One of the most common types of arc welding is shielded metal arc welding (SMAW), which is also known as manual metal arc welding (MMA) or stick welding. Electric current is used to strike an arc between the base material and consumable electrode rod, which is made of steel and is covered with a flux that protects the weld area from oxidation and contamination by producing CO2 gas during the welding process. The electrode core itself acts as filler material, making a separate filler unnecessary.
The process is versatile and can be performed with relatively inexpensive equipment, making it well suited to shop jobs and field work. An operator can become reasonably proficient with a modest amount of training and can achieve mastery with experience. Weld times are rather slow, since the consumable electrodes must be frequently replaced and because slag, the residue from the flux, must be chipped away after welding. Furthermore, the process is generally limited to welding ferrous materials, though special electrodes have made possible the welding of cast iron, nickel, aluminum, copper, and other metals. Inexperienced operators may find it difficult to make good out-of-position welds with this process.

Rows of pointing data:
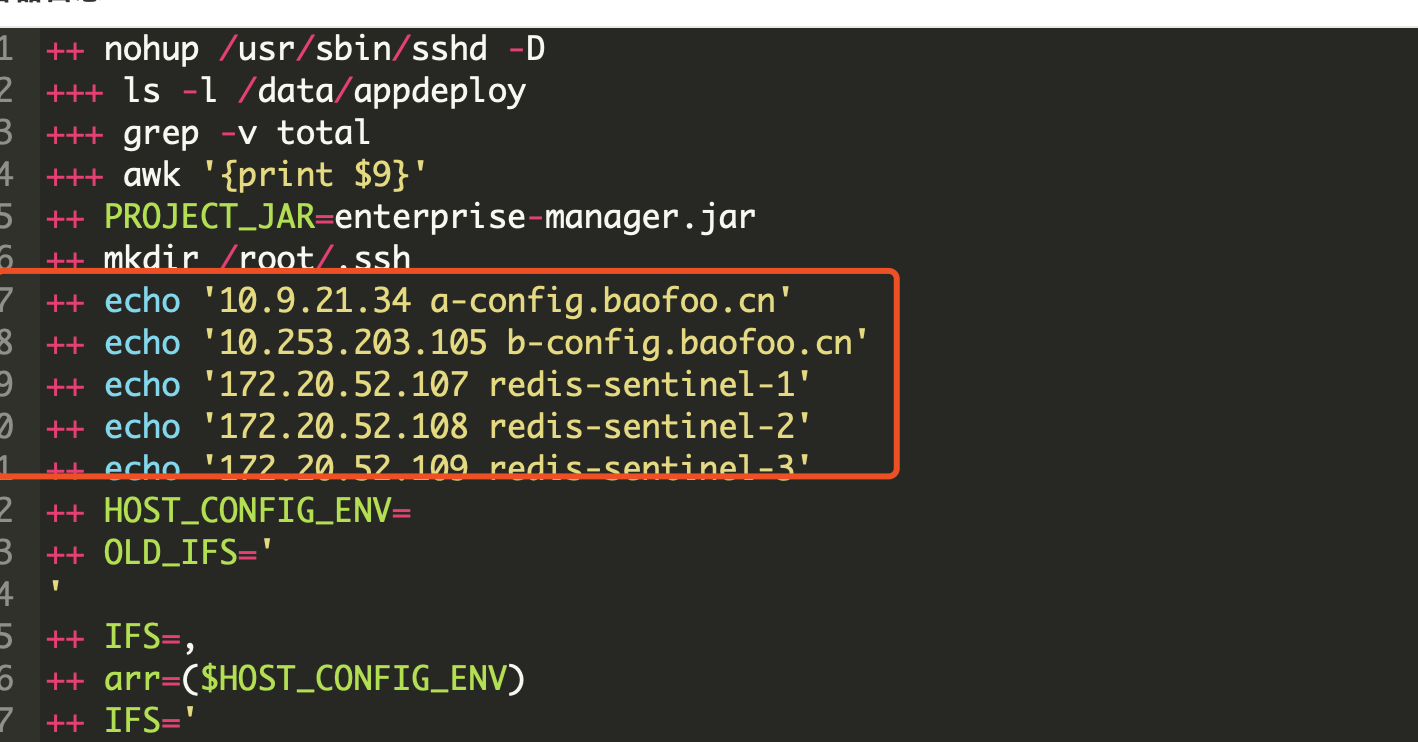1418x742 pixels.
Task: Click the IP address 10.253.203.105
Action: point(353,343)
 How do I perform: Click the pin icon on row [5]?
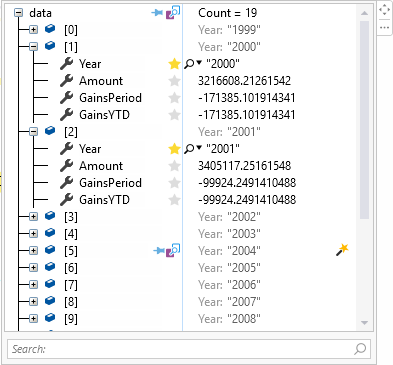[159, 250]
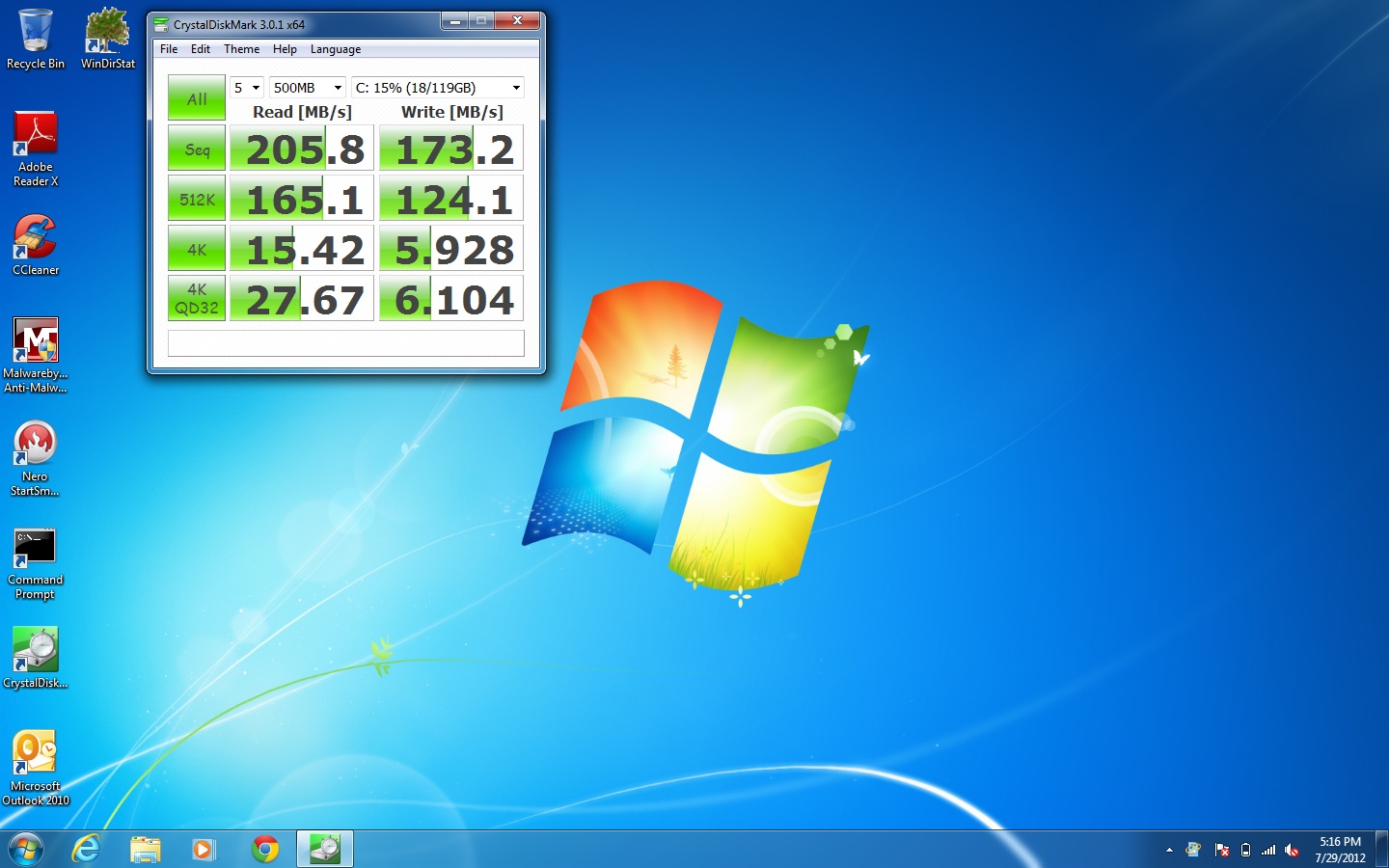The width and height of the screenshot is (1389, 868).
Task: Open the Theme menu
Action: click(x=241, y=49)
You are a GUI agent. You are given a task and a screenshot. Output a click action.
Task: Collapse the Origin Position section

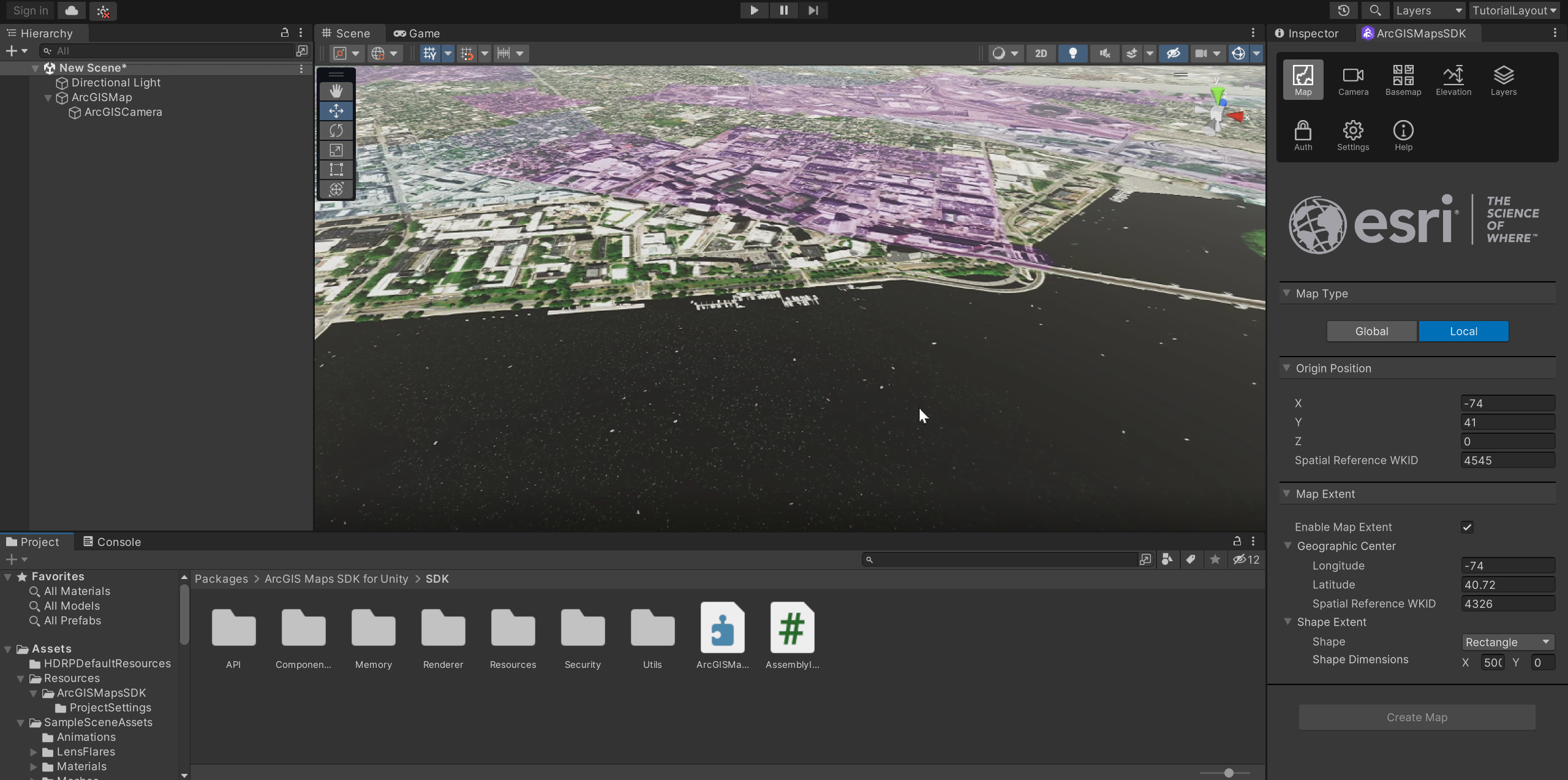1287,368
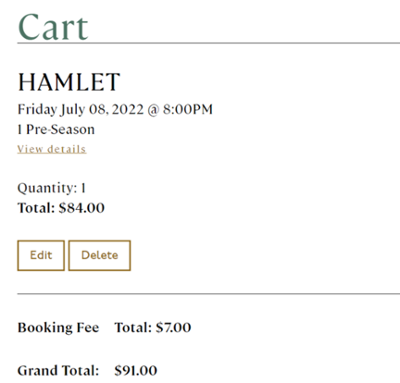Click the Total: label beside Booking Fee

tap(133, 328)
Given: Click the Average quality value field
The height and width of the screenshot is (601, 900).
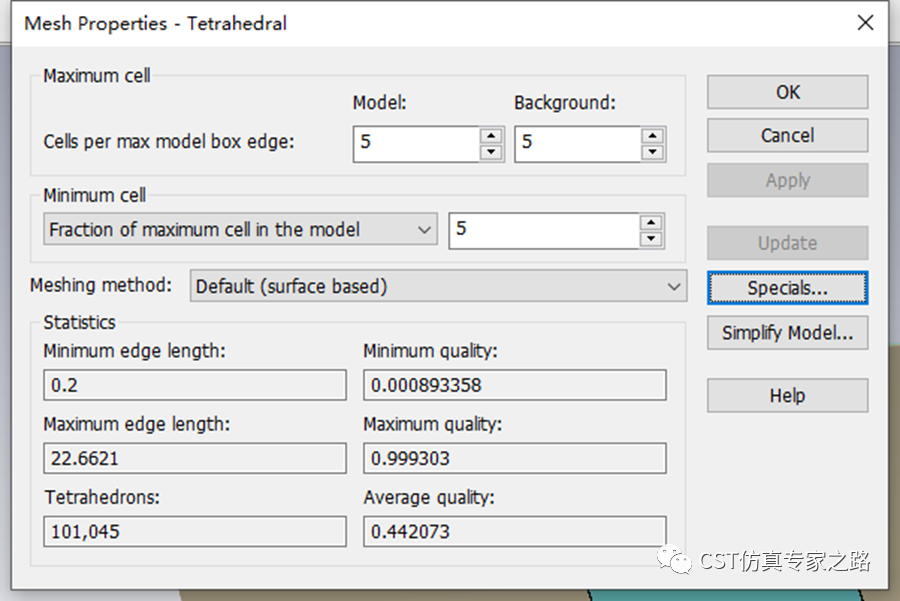Looking at the screenshot, I should 514,532.
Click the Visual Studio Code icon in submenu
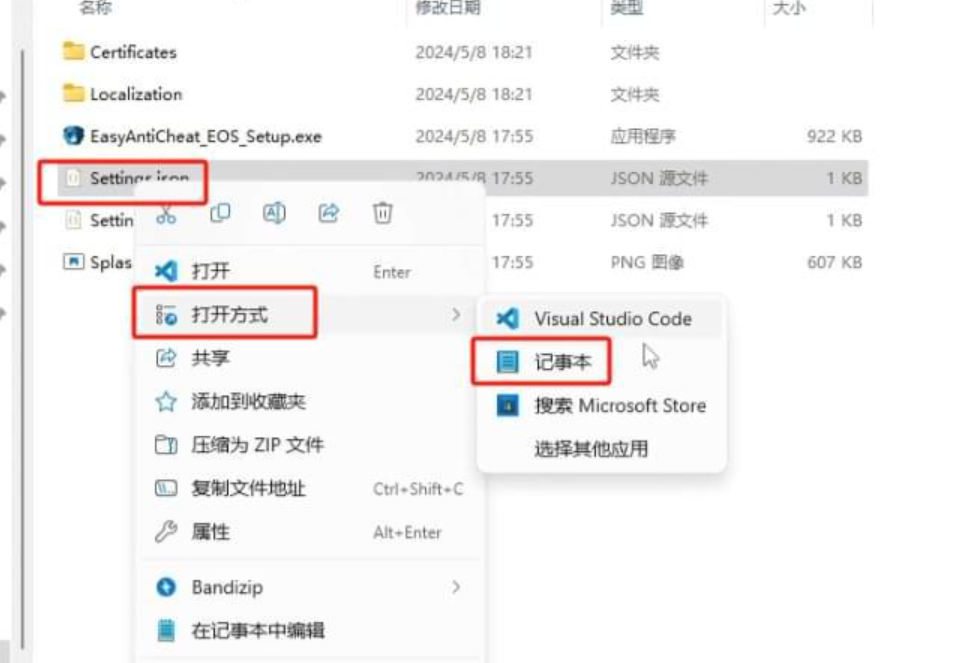Screen dimensions: 963x663 (x=507, y=319)
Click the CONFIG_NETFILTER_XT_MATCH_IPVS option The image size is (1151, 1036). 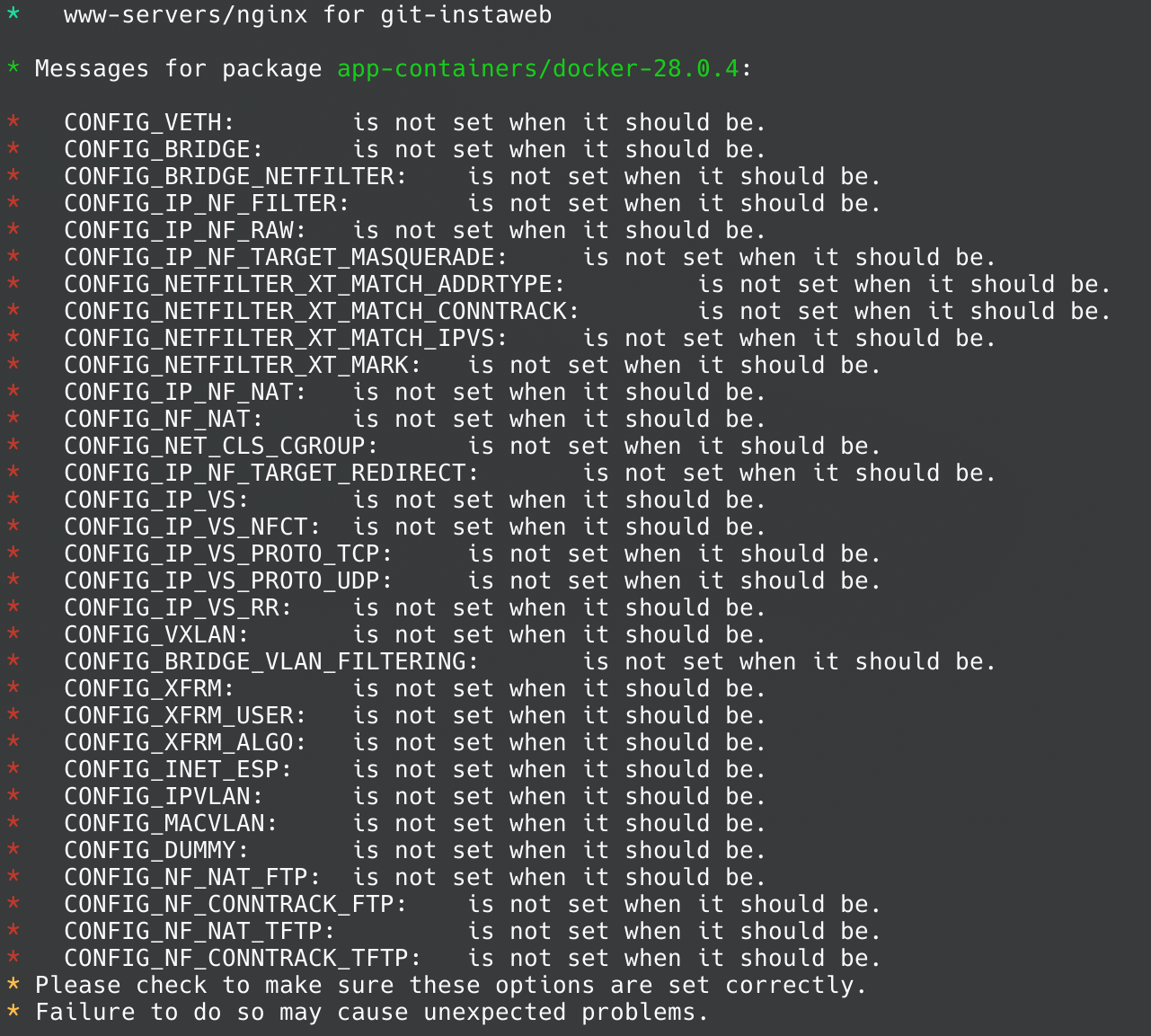[286, 339]
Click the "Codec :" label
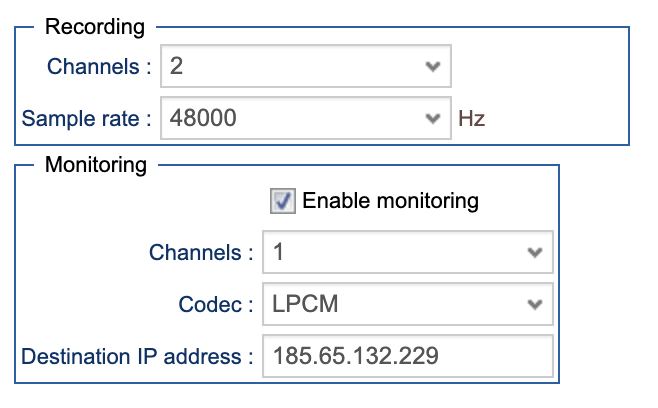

▶ _TASK DETAILS_
Write a continuation of the passage on shielded metal arc welding, starting right after its final sentence.

▶ _THE OUTPUT_
Gas metal arc welding (GMAW), also known as metal inert gas or MIG welding, is a semi-automatic or automatic process that uses a continuous wire feed as an electrode and an inert or semi-inert gas mixture to protect the weld from contamination. As with SMAW, reasonable operator proficiency can be achieved with modest training. Since the electrode is continuous, welding speeds are greater for GMAW than for SMAW. Also, the smaller arc size compared to the shielded metal arc welding process makes it easier to make out-of-position welds (e.g., overhead joints, as would be welded underneath a structure).
The equipment required to perform the GMAW process is more complex and expensive than that required for SMAW, and requires a more complex setup procedure. Therefore, GMAW is less portable and versatile, and due to the use of a separate shielding gas, is not particularly suitable for outdoor work. However, owing to the higher average rate at which welds can be completed, GMAW is well suited to production welding. The process can be applied to a wide variety of metals, both ferrous and non-ferrous.
A related process, flux-cored arc welding (FCAW), uses similar equipment but uses wire consisting of a steel electrode surrounding a powder fill material. This cored wire is more expensive than the standard solid wire and can generate fumes and/or slag, but it permits even higher welding speed and greater metal penetration.
Gas tungsten arc welding (GTAW), or tungsten inert gas (TIG) welding (also sometimes erroneously referred to as heliarc welding), is a manual welding process that uses a nonconsumable tungsten electrode, an inert or semi-inert gas mixture, and a separate filler material. Especially useful for welding thin materials, this method is characterized by a stable arc and high quality welds, but it requires significant operator skill and can only be accomplished at relatively low speeds.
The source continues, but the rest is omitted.